:: Text section ::
---+---

IN THE COURT OF APPEAL
CRIMINAL DIVISION

ON APPEAL FROM THE CROWN COURT AT WINCHESTER

(HIS HONOUR JUDGE TIMOTHY MOUSLEY KC) (54ES0375523)

CASE NO:202402804 B2

Royal Courts of Justice

Strand

London

WC2A 2LL

Thursday 27 November 2025

Before:

THE VICE PRESIDENT OF THE COURT OF APPEAL, CRIMINAL DIVISION

(LORD JUSTICE EDIS)

MRS JUSTICE THORTON

MRS JUSTICE EADY

REX

v

MAURICE JONES

__________

Computer Aided Transcript of Epiq Europe Ltd,

Lower Ground, 46 Chancery Lane, London WC2A 1JE

Tel No: 020 7404 1400; Email: rcj@epiqglobal.co.uk (Official Shorthand Writers to the Court)

_________

MR NICHOLAS COTTER appeared on behalf of the Appellant

MR BARRY McELDUFF appeared on behalf of the Crown

_________

JUDGMENT

MRS JUSTICE EADY:

Introduction

1.

On 14 June 2024, in the Crown Court at Winchester, after a jury trial, the appellant (aged 25) was convicted of the following offences: murder (count 1) and having an article with a blade or point (count 2). On 18 July 2024, the appellant was sentenced to life imprisonment on count 1 with a minimum term of 30 years, less the 329 days he had spent on remand; a concurrent four-year term was imposed on count 2.

2.

With the leave of the single judge, the appellant appeals against his sentence on count 1 on two grounds: (1) the increase to the minimum term was overly aggravated to reflect the presence of a child and the appellant's previous convictions; (2) the imposition of a 30-year minimum term was manifestly excessive. The appellant does not seek to renew his application for leave in respect of any other grounds.

The facts

3.

To respect the privacy of the deceased’s child, we will refer to the victim in this case as "the deceased" and to the child's mother by the initials "SH"; in so doing, we mean no disrespect.

4.

The deceased, who was 20, had a young son (then aged 16 months) whom he co-parented with his former partner, SH (the child's mother); although they were no longer in a relationship, both still lived in Salisbury, approximately half a mile apart.

---+---

(Rows of locating words and elements)
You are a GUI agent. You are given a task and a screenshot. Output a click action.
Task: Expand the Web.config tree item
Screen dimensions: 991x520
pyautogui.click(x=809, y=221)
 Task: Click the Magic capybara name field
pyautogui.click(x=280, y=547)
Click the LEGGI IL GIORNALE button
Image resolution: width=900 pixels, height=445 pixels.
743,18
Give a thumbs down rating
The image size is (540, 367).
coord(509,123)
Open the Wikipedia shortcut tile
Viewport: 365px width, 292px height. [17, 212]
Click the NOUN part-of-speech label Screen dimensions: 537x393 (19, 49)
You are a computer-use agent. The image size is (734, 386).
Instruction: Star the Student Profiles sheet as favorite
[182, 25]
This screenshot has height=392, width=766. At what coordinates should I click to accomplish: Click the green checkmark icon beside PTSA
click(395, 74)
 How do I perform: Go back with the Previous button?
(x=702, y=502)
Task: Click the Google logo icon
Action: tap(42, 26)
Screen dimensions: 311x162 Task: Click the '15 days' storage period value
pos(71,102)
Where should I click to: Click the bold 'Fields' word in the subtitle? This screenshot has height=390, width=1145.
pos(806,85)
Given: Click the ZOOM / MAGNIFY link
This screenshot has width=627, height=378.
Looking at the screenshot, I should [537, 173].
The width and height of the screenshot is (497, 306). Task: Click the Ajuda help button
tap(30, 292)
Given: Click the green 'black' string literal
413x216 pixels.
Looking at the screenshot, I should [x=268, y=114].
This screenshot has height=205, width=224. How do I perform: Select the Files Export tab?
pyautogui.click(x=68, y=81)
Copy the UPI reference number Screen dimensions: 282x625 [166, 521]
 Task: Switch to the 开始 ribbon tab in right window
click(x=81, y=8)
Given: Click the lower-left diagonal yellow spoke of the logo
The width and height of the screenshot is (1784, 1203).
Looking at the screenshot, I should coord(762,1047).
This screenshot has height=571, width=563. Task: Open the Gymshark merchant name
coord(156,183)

---+---

:: The task ::
Using the judgment excerpt, decide whether each statement agrees with it and support each yes or no with the deciding words quoted exactly: (a) The appellant was 25 when convicted. (b) The concurrent term on count 2 was six years. (c) The deceased and SH lived in different towns.

:: Result for this exercise ::
(a) Yes: "the appellant (aged 25) was convicted"
(b) No: "a concurrent four-year term was imposed on count 2"
(c) No: "both still lived in Salisbury, approximately half a mile apart"